Add a Little Wiggle Room

Wherein as we learn to wiggle it. Just a little bit…

THE WEEKLY CHALLENGE – PERL & RAKU #197 Task 2


First things first: wiggle your big toe… Hard part’s over… Now, let’s get these other piggies wiggling.

— Beatrix Kiddo, Kill Bill


Wiggle Sort

Submitted by: Mohammad S Anwar

You are given a list of integers, @list.

Write a script to perform Wiggle Sort on the given list.

Wiggle sort would be such as list[0] < list[1] > list[2] < list[3]….

Example 1
Input: @list = (1,5,1,1,6,4)
Output: (1,6,1,5,1,4)
Example 2
Input: @list = (1,3,2,2,3,1)
Output: (2,3,1,3,1,2)

METHOD

Ok, stay with me here because it’s going to be a wild ride today. You see, this “wiggle sort” isn’t really a thing. It’s not number theory, or much of any sort of mathematics, really. It’s a puzzle someone made up that uses lists of numbers. Thus, there isn’t a lot of history to draw from that might explain why we would possibly want to do this. So going in, I got nothing. We’re going to have to start from scratch.

What, then, is a wiggle sort? Beyond the immediate series of conditionals that need apply, the actual final sequencing seems pretty undefined. Even sketchy. Some lists are sortable, others not. Still others have many valid sorts available. Mathematically, the whole thing is a bit of a mess.

For example, there are a number of valid solutions for the first example in addition to the one given, such as (1,4,1,5,1,6) and (1,5,1,4,1,6). In fact there are six, and no method is given to select out a single solution.

#####

REQUIRED WORK:
a) According to the wiggle sort post, how many valid solutions exist for the first example?
b) Summarize the wiggle sort post in two sentences.

RECORDED DATA:
#####

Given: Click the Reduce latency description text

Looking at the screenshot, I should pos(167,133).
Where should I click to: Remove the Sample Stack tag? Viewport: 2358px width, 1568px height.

#####

WORKED SOLUTIONS:
a) Six.

b) The post presents Task 2 of The Weekly Challenge – Perl & Raku #197, which asks for a script that reorders a list of integers so that list[0] < list[1] > list[2] < list[3] and so on. The author calls wiggle sort a made-up puzzle rather than real mathematics, notes that some lists cannot be sorted this way while others have many valid sorts, and points out that the first example has six solutions with no method given to select one.